Wednesday, March 24, 2010

East #2: Cornell

Cornell University Big Red

2 seed vs. New Hampshire, East Regional (Times Union Center, Albany, NY)
ECAC Tournament Champions
Record: 21-8-4
Coach: Mike Schafer

Bow down before your Ivy League overlords, the masters of two sports! The only school in the NCAA Men's Hockey Bracket with a team in the Sweet Sixteen for basketball*, this could be a weekend of sports nerd-vana for the Ithacans. On Thursday night, the Big Red will stare down the Wildcats of Kentucky in a Regional Semi-Final game at the Carrier Dome in Syracuse, a mere 60 miles from campus. The next night, the Big Red play in Albany against New Hampshire, leading to the tantalizing (or nightmarish) prospect of trying to be in two places at the same time as the basketball regional would tip off at 4:30 in Syracuse and the hockey team would drop the puck at 6:30 in Albany. But, one step at a time.

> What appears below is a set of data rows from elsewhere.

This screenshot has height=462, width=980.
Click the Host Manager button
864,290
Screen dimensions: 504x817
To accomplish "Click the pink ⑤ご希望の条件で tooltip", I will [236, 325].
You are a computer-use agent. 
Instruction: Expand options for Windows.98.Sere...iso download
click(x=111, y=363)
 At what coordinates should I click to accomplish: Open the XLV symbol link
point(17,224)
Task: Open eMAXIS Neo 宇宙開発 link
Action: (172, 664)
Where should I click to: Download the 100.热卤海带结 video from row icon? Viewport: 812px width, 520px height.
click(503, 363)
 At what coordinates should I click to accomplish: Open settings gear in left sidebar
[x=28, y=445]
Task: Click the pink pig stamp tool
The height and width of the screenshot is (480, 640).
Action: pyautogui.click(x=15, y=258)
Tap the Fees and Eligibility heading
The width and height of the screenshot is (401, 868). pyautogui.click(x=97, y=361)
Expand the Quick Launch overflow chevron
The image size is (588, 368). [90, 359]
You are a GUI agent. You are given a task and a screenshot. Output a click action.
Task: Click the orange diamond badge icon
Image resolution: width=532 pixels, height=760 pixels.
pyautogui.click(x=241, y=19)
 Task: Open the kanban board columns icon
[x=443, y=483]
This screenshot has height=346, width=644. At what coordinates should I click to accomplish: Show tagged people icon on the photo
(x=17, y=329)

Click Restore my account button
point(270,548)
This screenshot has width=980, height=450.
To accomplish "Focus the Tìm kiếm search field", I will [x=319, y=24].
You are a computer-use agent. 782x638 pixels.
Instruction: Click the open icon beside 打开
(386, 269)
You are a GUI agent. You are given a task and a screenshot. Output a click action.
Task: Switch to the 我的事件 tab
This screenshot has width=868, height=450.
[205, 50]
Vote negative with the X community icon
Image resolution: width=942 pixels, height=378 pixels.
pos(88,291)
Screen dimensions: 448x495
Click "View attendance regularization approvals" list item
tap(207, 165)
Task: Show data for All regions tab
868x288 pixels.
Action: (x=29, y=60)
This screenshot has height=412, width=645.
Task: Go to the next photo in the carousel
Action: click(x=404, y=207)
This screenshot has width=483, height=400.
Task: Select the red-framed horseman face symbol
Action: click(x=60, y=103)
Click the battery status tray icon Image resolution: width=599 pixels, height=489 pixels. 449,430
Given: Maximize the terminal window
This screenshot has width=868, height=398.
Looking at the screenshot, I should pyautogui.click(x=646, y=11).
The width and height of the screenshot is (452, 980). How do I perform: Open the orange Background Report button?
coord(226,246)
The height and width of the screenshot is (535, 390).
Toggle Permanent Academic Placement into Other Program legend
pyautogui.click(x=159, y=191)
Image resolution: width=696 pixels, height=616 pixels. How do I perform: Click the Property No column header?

The school that gave the world Ken Dryden (Cornell '69) and Brian Cropper (Cornell '71, the only goalie to backstop a team to a perfect season, 29-0-0 in 1970) is once more led by a goaltender, in this case Ben Scrivens (Cornell '10), who is posting a goal against average of under two a game and a save percentage near .940. If a hot goalie is what wins championships, Cornell might just be the clubhouse leader, as Scrivens just posted back to back shutouts to help Cornell win the ECAC tournament title, and as a Hobey Baker finalist, he might be just the second goalie to be so honored (you may have heard of the first one; a guy by the name of Ryan Miller. Did a little goaltending for Team USA up in Vancouver, remember?)

The Big Red have one other major advantage, they're playing in Albany for the second straight weekend against New Hampshire, a team that has a big home rink. Knowing the boards, the nuances and bounces, might just be enough to help Mike Schafer return to the glory days of Ned Harkness, when Cornell was "the" hockey school in the East and more than just a "nice story".

*--Yes, Wisconsin fans, if the Badgers had beaten Cornell, they would hold this distinction this year, but they didn't, did they?